“How could it be?”

“Like enough the foolish boy showed all that money to somebody, and he has been followed right here to the house by the robber.”

Agnes gasped. Then she sat back in her chair and stared at her sister. Suddenly, with an inarticulate cry, she arose and dashed upstairs.

Although she had not asked, Agnes supposed the circus girl had retired immediately after dinner. It was still early in the evening, and Agnes and Ruth had had no private conversation regarding Barnabetta and her father. Neale’s arrival had driven that out of both their minds.

But into Agnes’ brain now came the thought that Barnabetta had seen the old album full of money and bonds while Neale was at the winter quarters of the circus.

“Oh, dear me! Can she be so very, very wicked?” thought Agnes. “They are so desperately in need. And such an amount of money is an awful temptation—that is, it would be a temptation if it were money!”

For despite all that Ruth said, Agnes could not believe that the wonderful contents of the old album was bona fide money and bonds.

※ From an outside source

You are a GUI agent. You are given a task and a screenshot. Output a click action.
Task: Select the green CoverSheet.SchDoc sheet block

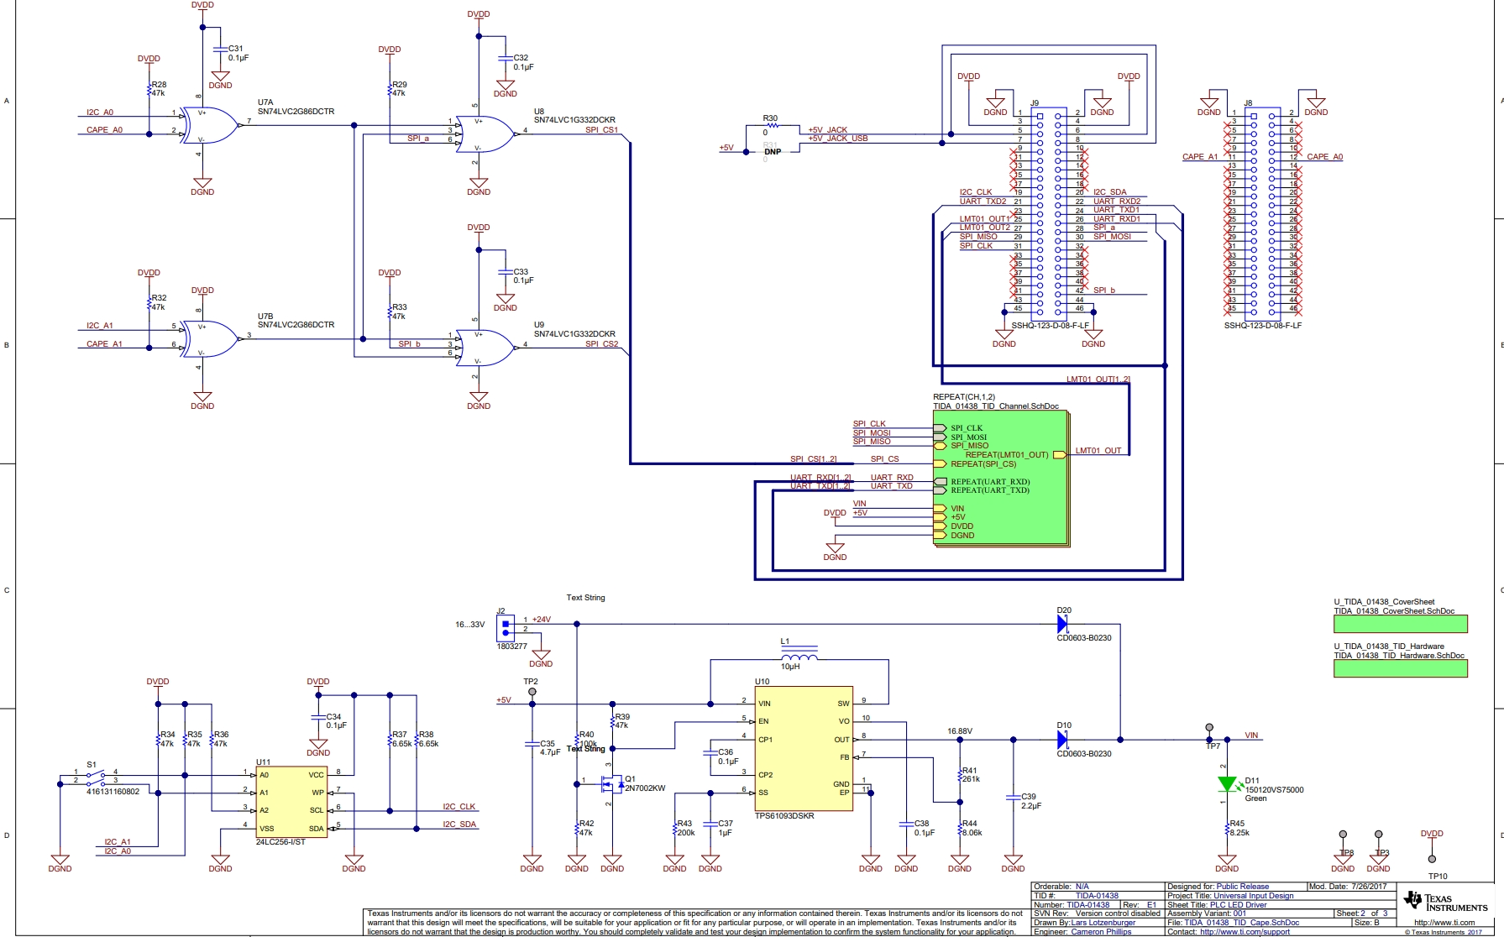coord(1400,624)
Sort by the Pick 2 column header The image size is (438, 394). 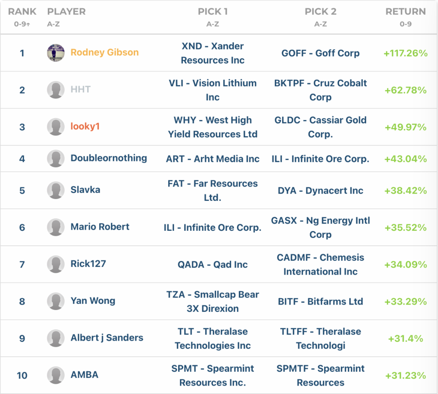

The thought, however, that Barnabetta might be tempted to steal from those who had been kind to her, troubled Agnes exceedingly. She did not want to say anything to Ruth about her suspicions of the circus girl yet. Why make her sister suspicious, too, unless she was sure of her evidence?

Agnes listened at the door of Barnabetta’s room. There was no sound in there and she finally turned the knob softly and pushed open the door a crack. The lighted room was revealed; but there was no sign of occupancy save the shabby boy’s clothing folded on a chair. The bed had not been touched.

Was the circus girl with her father? Or had she left the house on some errand?